> [Page extract]
-- Start --
Seeking at Least 9% Dividend Yield? Analysts Suggest 2 Dividend Stocks to Buy
We’re facing a storm of volatility, as a series of short rallies have added a layer of confusion on top of the year’s bearish trends. The combination of headwinds – high inflation and rising interest rates, a probable recession around the corner – are threatening a stagflation that hasn’t been seen since the 1970s.
Writing on current conditions from Morgan Stanley, chief US equity strategist Mike Wilson lays out reasons for investor patience, in his forecast of where the main indexes are likely headed: “We think 4000 on the S&P 500 is a good guess and we would not rule out another attempt to retake the 200-day moving average, which is about 4150. While that seems like an awfully big move, it would be in line with bear market rallies this year and prior ones.”
Getting down to bottom line, Wilson adds, “We think a tradable bear market rally has begun last Thursday... The final price lows for this bear are likely to be closer to 3000-3200 when companies capitulate and guide 2023 forecasts lower during the fourth quarter earnings season that's in January and February.”
-- End --
> [Exercise] Can you carry on the article about high-yield dividend stocks from the point where it ends? You won't need the records.

(Some records)
-- Start --
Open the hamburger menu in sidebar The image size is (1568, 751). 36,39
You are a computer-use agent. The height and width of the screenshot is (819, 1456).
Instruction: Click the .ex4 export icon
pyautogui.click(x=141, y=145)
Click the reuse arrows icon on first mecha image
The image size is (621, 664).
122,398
-- End --
> [Task response]
The key here may be a combination of patience and a defensive strategy, which will naturally lead investors toward dividend stocks. These income-generating equities offer some degree of protection against both inflation and share depreciation by providing a steady income stream.
Against this backdrop, some Wall Street analysts have given the thumbs-up to two dividend stocks yielding no less than 9%. Opening up the TipRanks database, we examined the details behind these two to find out what else makes them compelling buys.
Chesapeake Energy Corporation (CHK)
First up is Chesapeake Energy, an Oklahoma-based, $11 billion exploration and development company in the US hydrocarbon sector. Chesapeake holds major assets in the Eagle Ford formation of Texas, the Haynesville formation of Louisiana, and the Marcellus shale in Pennsylvania; all three of these are among the richest petroleum and natural gas production regions in North America. Chesapeake’s land holdings had, as of the end of last year, more than 1.59 million barrels of oil equivalent in proven reserves, including 23% petroleum, 69% natural gas, and 8% natural gas liquids.
Chesapeake will release its 3Q22 numbers on November 1, but we can look back at Q2 for a snapshot of the company’s status. To start with, Chesapeake has seen rising revenues for the past year, and in Q2 brought in $729 million in adjusted net income, with an adjusted EPS of $4.87 per diluted share. Along with this, Chesapeake saw net cash from operating activities of $909 million, with $494 million in adjusted free cash flow.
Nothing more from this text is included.